As a kid I remember friends who celebrated Thanksgiving with meats that included turkey, pheasant, venison, goose, duck and more. In today's America I'd venture to guess that most families have turkey on their table, store-bought and roasted without any stuffing inside (gee, thanks to modern medical technology which says this is another unsafe-no-matter-how-good-it-tastes practice). I'm sure, given the self-reliant, agricultural and hunting character traits of our American populace today, that there's plenty of freshly-hunted venison, turkey, goose, etc on the tables as well.

Here's my thought and question though: of all those Thanksgiving celebrations, how many of them are missing the mom, dad, sister or brother who is out wearing a uniform and protecting our streets while the rest of us sit around and stuff our faces? I don't mean that in a negative way at all, so please don't take it that way. When I've been out on the street on holidays I certainly want my family to participate in the traditional celebrations, knowing full well that I will as the circumstances permit.

However, I felt it was important as we enter this holiday season, to recognize that the men and women in the law enforcement profession today will likely not get to enjoy what so many take for granted: a large hot meal followed by desert in good company in a secure environment. Unfortunately, when so many family members get together - at least in some families - there are folks who don't get along so well. Mix in fatigue, lots of food, and (sometimes) too much alcohol or some drugs, and you get a family celebration that is all of a sudden not so celibratory. In fact, it can be downright violent.

That's where our missing family members in the LE profession get called in to do their jobs. They get the 911 call for the violent domestic, the unwanted guest, or the family fight over who gets the drumstick. While the rest of us sit around and enjoy the holiday, those in uniform are out stopping drunk drivers from killing themselves or others; responding to calls for shoplifters - and sometimes paying for the food for the shoplifter who is discovered to be a starving person with no family. Yes... compassion runs strong this time of year.

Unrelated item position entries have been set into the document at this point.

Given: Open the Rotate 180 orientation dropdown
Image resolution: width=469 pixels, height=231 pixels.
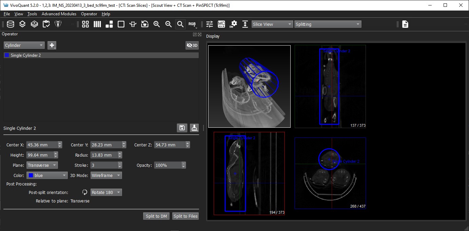Looking at the screenshot, I should (106, 192).
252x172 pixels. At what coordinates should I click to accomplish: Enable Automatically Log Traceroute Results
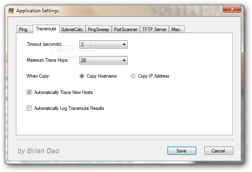(x=29, y=108)
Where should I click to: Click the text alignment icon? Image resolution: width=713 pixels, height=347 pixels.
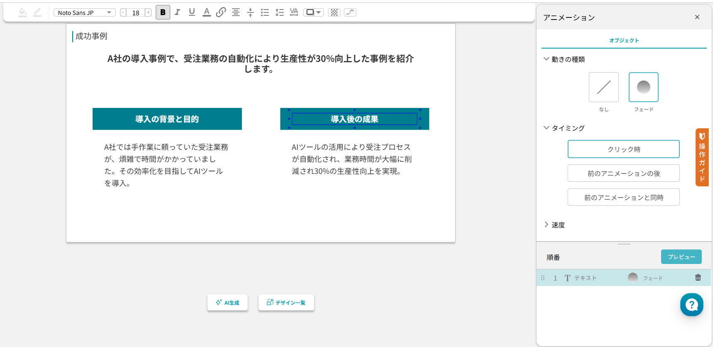(x=235, y=12)
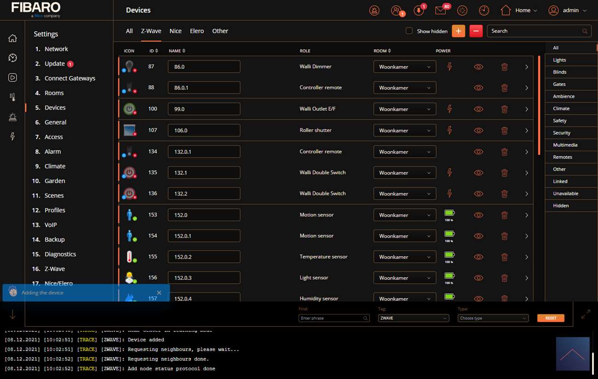Toggle visibility eye for Motion sensor 152.0
The height and width of the screenshot is (379, 598).
pyautogui.click(x=478, y=215)
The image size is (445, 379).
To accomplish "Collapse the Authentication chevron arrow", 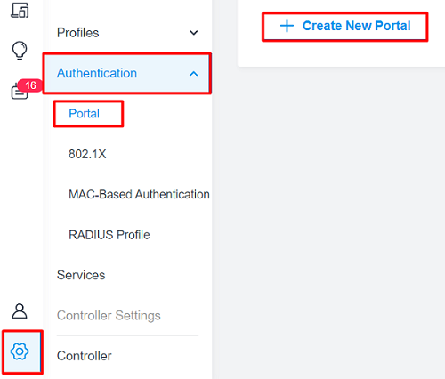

For those of you who have family members who are law enforcement professionals, I encourage you to remember a few things:

  1. They do what they do not because they don't want to be around you but because they have a strong sense of duty that drives them.
  2. They will do all they can to come home to you but they may not be in the best of moods when they get there. Be patient with them.
  3. Leftovers are always appreciated, but it's special if their leftovers are already set aside on their own plate so that all they have to do is warm it up.
  4. Although it's a holiday for the rest of us, it's a work day for them and they don't need to feel guilty about not being home. Support them by letting them know how proud you are of what they do.

For those of you who proudly wear a badge or star and have to work on the holidays, I encourage you to remember a few things as well:

  1. Your family and friends are waiting for you to end your shift; to come home and celebrate, albeit a tad late. Do what you have to to go home to them.
  2. When the stupidity of criminals and silliness of others starts to drag your spirits down, take a mental health break to remember why you do what you do; and what's waiting for you at home. Don't let the job get you down.
  3. Criminals don't take holidays off and they have no sense of compassion. Be careful out there!

With that I will wish all of you a Happy Thanksgiving (fairly early), or a Happy Harvest Festival, or a Happy Whatever-Else-You-May-Celebrate. All I ask is that while you're celebrating you remember the public safety folks who have to work. They do it to keep YOU safe too. Include them in your prayers and if you get the chance to offer them a plate, do so. They'll likely be surprised and appreciative. Some of them won't get home to their families until well after everyone's bed time and that plate you offer them may be the only one they get to share with another kind soul.